Current status of SINFONY – The combination of nowcasting and numerical weather prediction for forecasting convective events at DWD

DWD's new Seamless Integrated Forecasting system (SINFONY) is currently targeted to improve very-short-range forecasting of intense convective events from observation time up to 12h ahead for Germany.
There are different optimal forecast methods for different forecast lead times. The idea is to improve and combine them in an optimal way, including uncertainty information via ensembles.

For this, seamless ensemble forecast products in observation space are produced, i.e., radar reflectivity composites, precipitation fields and convective cell objects, as well as informations
on the probability  of hazards like heavy precipitation, hail, wind gusts and lightning. These hopefully contribute to improve DWD's meteorological warnings (forecasters, automated systems) as
well as warnings of the German flood forecasting authorities.

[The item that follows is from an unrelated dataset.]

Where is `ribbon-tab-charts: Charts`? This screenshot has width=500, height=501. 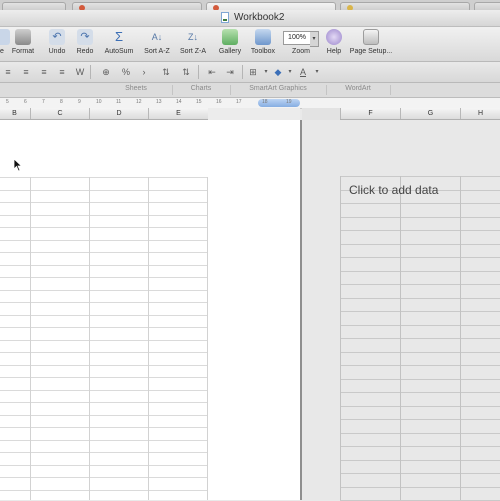
ribbon-tab-charts: Charts is located at coordinates (202, 90).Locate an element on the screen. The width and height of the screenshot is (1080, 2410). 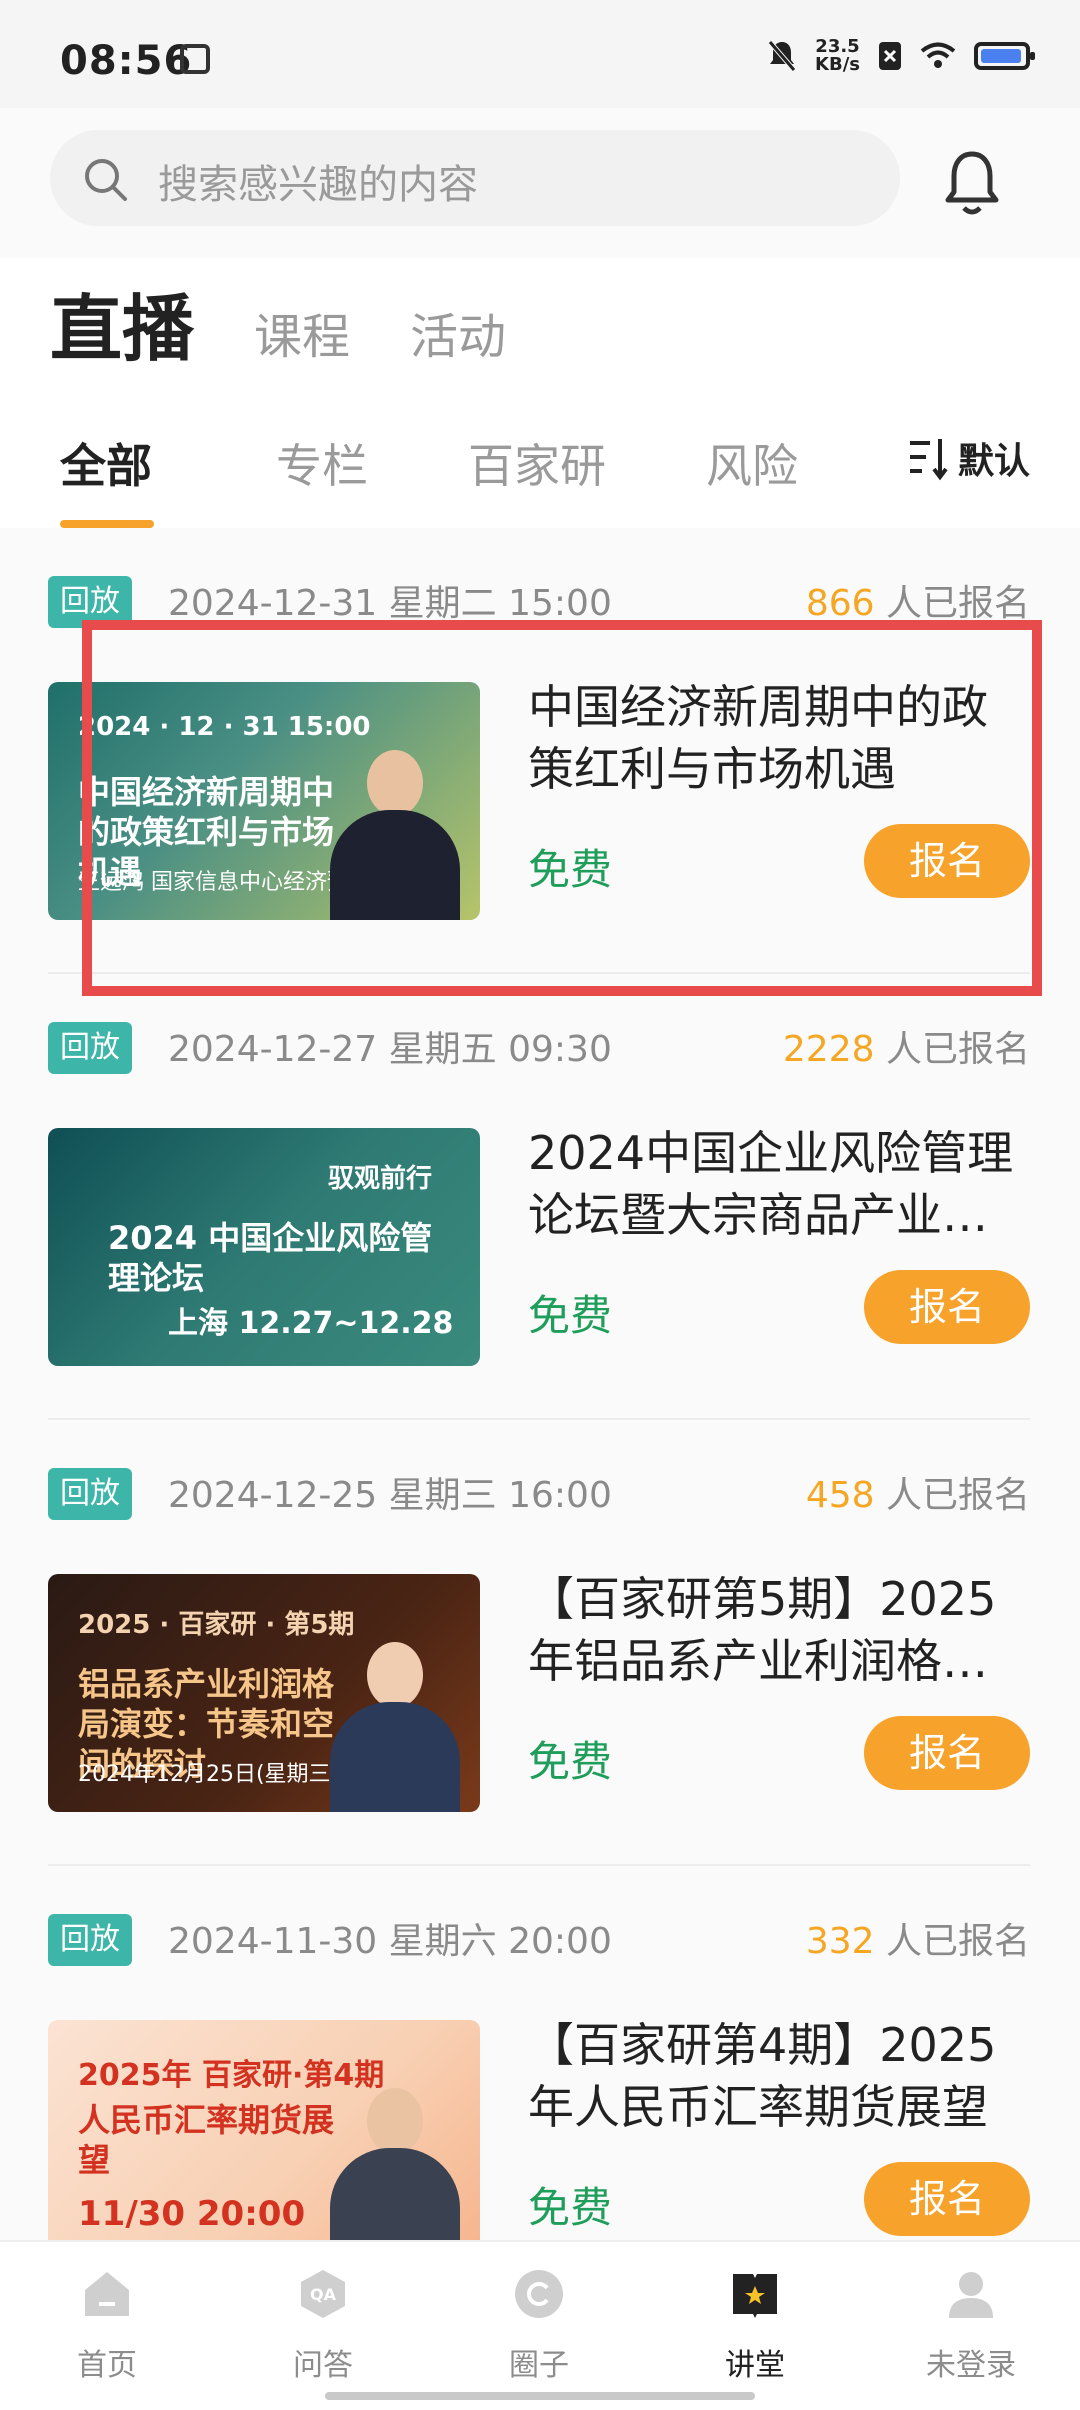
status-time: 08:56 is located at coordinates (126, 61).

In the last seven years we developed in an interdisciplinary team 

1) radar Nowcasting ensembles for areal precipitation, reflectivity (STEPS-DWD) and convective
cell objects including hail and life cycle information (KONRAD3D-EPS) with good forecast quality up to 1-2 hours,

2) a new regional NWP ICON-ensemble model (ICON-RUC-EPS) with assimilation of 3D radar volumes, cell objects, Meteosat VIS and IR channels and hourly new
forecasts on the km-scale, whose quality exceeds Nowcasting after forecast hour 1-2,

3) to get the best of both worlds for our customers, optimal probabilistic and ensemble combinations ("blending") of Nowcasting and NWP ensemble forecasts in observation space,
which constitute the seamless forecasts of the SINFONY. Gridded combined precipitation and reflectivity ensembles are targeted towards hydrologic warnings.
Combined Nowcasting- and NWP cell object ensembles help evolve DWD’s warning process
for convective hazards towards flexible “warn-on-objects.

4) Common Nowcasting and NWP verification systems to help continuously improve the SINFONY components.

For 2), efficient forward operators for radar volumes and visible/infrared satellite data enable
direct operational assimilation of these data in an LETKF framework. Advanced model physics (2-moment bulk microphysics with prognostic hail)
contribute to an improved forecast of convective clouds.

For 3), the ICON-RUC-EPS forecasts output simulated reflectivity volume scan ensembles of the German radar
network every 5’. Radar composites and KONRAD3D cell objects and their tracks are generated by the exact same methods as in the Nowcasting. These are seamlessly combined with
the STEPS-DWD- and KONRAD3D-EPS Nowcasts - resting upon the improvements for Nowcasting (1) and NWP (2).

Meanwhile the system has matured and is in the process of operational installation. A number of its components have been run continuously during
the last four convective seasons. This presentation will give a short overview on the system
status and its performance during the last years, as well as our future plans to enlarge lead time beyond 12h and to broaden the focus to other weather phenomena (renewables, air-traffic-related, winter), i.e., by integrating modern satellite data (MTG, IRS) into the system.